**Assignment**: Find the word "left" below. Copy each line that has it.
__________________________________________________
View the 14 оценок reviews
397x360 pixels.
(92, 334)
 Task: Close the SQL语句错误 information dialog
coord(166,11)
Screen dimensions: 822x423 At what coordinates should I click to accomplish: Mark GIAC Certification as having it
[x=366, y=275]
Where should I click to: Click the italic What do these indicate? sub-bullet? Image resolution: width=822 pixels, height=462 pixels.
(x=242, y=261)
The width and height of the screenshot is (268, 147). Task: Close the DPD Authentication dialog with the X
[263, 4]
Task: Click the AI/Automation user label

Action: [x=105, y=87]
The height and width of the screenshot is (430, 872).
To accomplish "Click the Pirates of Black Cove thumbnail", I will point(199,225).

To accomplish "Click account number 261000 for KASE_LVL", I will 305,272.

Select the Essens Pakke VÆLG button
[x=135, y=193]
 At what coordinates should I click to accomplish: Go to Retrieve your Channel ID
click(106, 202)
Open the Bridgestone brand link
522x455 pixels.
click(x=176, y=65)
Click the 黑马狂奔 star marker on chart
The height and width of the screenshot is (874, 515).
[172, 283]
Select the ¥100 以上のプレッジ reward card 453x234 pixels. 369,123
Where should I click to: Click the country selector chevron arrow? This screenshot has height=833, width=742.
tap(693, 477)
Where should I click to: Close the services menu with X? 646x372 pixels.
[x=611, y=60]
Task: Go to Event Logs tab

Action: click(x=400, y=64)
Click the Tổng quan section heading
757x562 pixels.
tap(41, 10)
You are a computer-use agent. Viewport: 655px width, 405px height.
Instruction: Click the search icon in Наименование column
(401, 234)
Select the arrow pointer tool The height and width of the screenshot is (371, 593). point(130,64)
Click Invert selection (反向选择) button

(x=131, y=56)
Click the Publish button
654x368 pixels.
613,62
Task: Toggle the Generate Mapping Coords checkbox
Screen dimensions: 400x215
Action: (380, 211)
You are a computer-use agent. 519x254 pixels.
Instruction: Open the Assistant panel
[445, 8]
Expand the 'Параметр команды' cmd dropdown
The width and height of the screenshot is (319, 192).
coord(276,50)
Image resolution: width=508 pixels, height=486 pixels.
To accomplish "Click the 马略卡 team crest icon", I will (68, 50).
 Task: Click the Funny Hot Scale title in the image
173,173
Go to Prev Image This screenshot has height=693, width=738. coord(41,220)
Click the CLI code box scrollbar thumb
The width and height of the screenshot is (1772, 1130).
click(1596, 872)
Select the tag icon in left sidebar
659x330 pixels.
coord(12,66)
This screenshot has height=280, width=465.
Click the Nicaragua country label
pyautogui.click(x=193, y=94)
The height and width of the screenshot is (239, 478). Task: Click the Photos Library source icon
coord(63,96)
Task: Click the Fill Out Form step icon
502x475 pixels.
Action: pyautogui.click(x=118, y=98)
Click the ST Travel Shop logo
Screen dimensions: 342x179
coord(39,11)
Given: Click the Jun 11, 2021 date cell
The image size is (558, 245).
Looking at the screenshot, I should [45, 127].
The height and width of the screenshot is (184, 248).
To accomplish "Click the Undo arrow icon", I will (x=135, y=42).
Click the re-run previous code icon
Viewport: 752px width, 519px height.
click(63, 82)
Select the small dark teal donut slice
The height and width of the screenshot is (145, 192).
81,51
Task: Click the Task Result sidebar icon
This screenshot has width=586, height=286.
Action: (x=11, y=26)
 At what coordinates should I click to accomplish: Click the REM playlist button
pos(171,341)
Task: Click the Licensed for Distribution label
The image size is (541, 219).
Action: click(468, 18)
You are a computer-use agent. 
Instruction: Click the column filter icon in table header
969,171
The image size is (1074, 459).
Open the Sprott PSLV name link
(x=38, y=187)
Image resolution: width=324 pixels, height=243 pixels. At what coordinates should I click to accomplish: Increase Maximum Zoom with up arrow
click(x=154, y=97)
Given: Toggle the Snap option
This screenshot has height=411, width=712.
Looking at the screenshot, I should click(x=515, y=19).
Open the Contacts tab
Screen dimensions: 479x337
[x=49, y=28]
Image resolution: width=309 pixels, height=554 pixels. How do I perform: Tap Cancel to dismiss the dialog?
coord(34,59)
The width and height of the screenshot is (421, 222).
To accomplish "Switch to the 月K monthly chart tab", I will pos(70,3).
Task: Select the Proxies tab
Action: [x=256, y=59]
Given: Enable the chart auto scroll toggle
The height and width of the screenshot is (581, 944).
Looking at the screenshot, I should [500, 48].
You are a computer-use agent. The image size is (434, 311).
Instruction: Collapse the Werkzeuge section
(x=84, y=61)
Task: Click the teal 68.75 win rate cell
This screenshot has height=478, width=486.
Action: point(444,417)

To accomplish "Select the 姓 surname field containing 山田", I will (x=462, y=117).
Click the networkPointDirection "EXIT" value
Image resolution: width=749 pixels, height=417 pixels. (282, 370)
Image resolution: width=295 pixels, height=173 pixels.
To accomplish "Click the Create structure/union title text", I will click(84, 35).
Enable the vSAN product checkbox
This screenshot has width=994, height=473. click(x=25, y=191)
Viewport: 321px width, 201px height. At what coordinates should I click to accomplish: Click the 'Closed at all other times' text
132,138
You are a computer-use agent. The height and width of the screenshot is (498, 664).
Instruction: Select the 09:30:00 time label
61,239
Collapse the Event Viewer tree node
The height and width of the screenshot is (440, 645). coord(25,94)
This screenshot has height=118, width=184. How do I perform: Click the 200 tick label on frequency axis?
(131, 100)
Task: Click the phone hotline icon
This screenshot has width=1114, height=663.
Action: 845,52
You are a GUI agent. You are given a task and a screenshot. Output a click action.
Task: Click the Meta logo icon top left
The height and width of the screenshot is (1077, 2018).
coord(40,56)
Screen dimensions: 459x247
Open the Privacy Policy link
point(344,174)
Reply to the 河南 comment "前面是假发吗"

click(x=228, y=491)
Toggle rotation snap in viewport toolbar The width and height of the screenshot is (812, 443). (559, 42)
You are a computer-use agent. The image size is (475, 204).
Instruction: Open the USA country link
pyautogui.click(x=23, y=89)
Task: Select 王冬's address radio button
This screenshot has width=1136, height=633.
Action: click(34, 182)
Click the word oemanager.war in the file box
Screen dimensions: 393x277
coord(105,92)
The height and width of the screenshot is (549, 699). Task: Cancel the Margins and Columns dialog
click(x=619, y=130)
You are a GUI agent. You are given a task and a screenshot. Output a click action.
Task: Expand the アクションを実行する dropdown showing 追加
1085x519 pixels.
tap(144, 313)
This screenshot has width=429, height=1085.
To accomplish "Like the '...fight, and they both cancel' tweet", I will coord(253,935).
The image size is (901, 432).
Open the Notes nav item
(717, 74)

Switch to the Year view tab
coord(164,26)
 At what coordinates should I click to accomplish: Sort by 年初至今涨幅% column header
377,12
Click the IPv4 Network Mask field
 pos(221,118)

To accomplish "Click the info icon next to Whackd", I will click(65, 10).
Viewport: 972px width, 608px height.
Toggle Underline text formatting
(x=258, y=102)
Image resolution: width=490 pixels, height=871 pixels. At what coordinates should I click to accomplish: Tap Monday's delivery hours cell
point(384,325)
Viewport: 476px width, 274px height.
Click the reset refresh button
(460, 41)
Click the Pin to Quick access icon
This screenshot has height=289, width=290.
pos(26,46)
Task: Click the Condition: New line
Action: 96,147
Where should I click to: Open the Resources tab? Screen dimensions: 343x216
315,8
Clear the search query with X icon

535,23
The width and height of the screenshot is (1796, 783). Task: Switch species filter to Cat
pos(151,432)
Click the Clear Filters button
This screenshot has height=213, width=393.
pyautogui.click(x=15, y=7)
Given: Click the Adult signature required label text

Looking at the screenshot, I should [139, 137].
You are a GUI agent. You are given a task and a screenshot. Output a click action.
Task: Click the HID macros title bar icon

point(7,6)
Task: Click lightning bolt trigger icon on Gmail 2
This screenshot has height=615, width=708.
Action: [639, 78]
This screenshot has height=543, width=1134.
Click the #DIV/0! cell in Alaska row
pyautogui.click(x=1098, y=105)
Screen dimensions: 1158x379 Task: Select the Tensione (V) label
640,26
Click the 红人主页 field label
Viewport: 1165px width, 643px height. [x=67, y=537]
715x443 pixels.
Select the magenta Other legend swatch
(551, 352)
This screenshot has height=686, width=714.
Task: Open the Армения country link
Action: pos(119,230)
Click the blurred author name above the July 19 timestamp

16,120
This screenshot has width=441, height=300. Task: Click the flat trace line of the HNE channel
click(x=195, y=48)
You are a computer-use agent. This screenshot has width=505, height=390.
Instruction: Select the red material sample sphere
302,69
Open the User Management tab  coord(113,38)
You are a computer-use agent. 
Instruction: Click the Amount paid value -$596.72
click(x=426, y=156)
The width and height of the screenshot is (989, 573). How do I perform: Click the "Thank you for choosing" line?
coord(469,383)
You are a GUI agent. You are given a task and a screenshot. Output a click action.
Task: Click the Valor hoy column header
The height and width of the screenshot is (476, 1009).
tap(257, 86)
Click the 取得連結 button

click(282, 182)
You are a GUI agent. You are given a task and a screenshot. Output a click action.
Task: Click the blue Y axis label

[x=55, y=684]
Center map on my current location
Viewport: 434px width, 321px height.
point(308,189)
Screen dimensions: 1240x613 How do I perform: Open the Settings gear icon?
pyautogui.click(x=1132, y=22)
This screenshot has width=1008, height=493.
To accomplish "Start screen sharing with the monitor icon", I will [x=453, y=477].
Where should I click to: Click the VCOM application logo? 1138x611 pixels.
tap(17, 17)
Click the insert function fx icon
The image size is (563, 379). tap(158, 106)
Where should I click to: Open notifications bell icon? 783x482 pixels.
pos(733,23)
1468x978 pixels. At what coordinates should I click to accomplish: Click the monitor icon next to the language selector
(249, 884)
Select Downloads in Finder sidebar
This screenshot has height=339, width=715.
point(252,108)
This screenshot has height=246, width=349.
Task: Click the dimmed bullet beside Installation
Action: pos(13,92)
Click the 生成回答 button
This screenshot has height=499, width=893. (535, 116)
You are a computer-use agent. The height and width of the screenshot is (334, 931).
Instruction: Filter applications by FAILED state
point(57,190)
__________________________________________________
**Reply to the exercise**:
Select the tag icon in left sidebar
Task: Click the Meta logo icon top left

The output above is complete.